Wise Blood, by Flannery O’Connor
What is God, really? And what is a jesus, and how is that different from Jesus, and how is that different from true? These are the questions that set Wise Blood spinning.
O’Connor sets up a landscape in which every person practices their own private kind of religion. One preaches Jesus like a huckster, while another preaches the lack of a god as fervently as any zealot. One character lives by a warped physical pleasure code, and one has “wise blood,” or a bunch of instincts that guide him through his daily actions. All of it is dusted over with the heat and fatigue and dilapidation of a small poor American town in summer.
It’s a novel full of lost people, and the motivations that propel them onward. O’Connor doesn’t provide a lot of answers.
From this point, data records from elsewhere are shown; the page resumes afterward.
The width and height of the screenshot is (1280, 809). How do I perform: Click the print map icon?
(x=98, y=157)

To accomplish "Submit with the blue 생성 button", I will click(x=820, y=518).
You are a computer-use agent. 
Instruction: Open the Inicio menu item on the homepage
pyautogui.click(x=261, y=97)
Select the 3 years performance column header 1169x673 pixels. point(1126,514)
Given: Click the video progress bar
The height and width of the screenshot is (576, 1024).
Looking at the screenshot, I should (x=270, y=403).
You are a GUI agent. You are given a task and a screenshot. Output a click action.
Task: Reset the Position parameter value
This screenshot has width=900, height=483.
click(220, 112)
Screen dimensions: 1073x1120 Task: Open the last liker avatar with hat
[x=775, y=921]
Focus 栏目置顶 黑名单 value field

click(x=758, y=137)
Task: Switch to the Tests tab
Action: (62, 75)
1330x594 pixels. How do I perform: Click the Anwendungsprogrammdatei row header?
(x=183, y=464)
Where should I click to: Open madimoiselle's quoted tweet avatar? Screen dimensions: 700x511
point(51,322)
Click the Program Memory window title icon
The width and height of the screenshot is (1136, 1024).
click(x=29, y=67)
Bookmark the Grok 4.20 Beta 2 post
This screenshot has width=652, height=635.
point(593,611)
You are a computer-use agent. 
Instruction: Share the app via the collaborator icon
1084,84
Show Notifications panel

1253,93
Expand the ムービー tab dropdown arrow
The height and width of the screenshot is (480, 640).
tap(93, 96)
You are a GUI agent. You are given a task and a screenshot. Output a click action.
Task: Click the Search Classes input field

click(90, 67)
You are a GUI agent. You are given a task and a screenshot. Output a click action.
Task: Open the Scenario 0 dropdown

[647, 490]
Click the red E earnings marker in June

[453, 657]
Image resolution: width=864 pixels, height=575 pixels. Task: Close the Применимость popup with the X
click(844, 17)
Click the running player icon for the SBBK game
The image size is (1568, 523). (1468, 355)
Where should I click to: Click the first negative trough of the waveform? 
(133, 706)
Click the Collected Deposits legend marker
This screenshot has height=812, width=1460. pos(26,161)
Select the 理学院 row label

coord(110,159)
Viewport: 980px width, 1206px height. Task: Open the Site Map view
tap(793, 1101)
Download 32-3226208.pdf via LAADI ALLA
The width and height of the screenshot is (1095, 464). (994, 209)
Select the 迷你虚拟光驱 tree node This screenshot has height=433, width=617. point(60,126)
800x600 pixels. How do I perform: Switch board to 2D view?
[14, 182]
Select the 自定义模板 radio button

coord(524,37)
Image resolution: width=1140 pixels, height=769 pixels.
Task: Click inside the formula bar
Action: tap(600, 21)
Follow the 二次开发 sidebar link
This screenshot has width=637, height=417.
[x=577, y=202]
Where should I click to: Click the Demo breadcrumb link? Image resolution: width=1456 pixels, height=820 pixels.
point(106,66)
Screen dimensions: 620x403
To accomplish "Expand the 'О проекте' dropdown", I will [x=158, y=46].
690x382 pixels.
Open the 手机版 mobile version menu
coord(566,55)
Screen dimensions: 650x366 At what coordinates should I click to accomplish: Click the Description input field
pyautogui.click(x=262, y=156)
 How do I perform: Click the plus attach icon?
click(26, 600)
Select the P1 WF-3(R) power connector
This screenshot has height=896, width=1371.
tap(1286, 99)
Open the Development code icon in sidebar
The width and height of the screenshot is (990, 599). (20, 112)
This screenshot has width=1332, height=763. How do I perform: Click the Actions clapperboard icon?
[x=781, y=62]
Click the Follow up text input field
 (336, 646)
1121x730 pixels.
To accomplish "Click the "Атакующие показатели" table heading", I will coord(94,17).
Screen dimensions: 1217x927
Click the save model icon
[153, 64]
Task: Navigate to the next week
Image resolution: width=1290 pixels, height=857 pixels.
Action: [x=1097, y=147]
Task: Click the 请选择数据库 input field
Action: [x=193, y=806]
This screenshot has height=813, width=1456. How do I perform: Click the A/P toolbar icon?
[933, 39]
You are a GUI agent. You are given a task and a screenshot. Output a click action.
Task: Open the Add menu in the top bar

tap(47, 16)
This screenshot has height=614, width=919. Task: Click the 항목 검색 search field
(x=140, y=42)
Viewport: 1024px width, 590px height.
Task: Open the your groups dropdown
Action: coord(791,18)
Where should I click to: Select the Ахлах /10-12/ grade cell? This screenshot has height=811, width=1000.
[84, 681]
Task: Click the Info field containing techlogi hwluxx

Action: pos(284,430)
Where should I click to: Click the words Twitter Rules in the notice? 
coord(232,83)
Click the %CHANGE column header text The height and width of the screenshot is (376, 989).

Instead, she vivisects her characters to reveal emptinesses, longings, and burning questions. All of her characters know things, feel they must do things, but they can’t explain why.
We often can’t explain why we do what we do, or why some things feel so important to us while others fade away. Is God, or another spirit, speaking to us? Is it an unalterable truth? Is it a mortal compulsion? Is there a difference? And will we ever know?
The 213 in 2013 series chronicles every book I read in 2013. Each review contains exactly 213 words, because 2013 words is too long and 2013 characters is too dang short.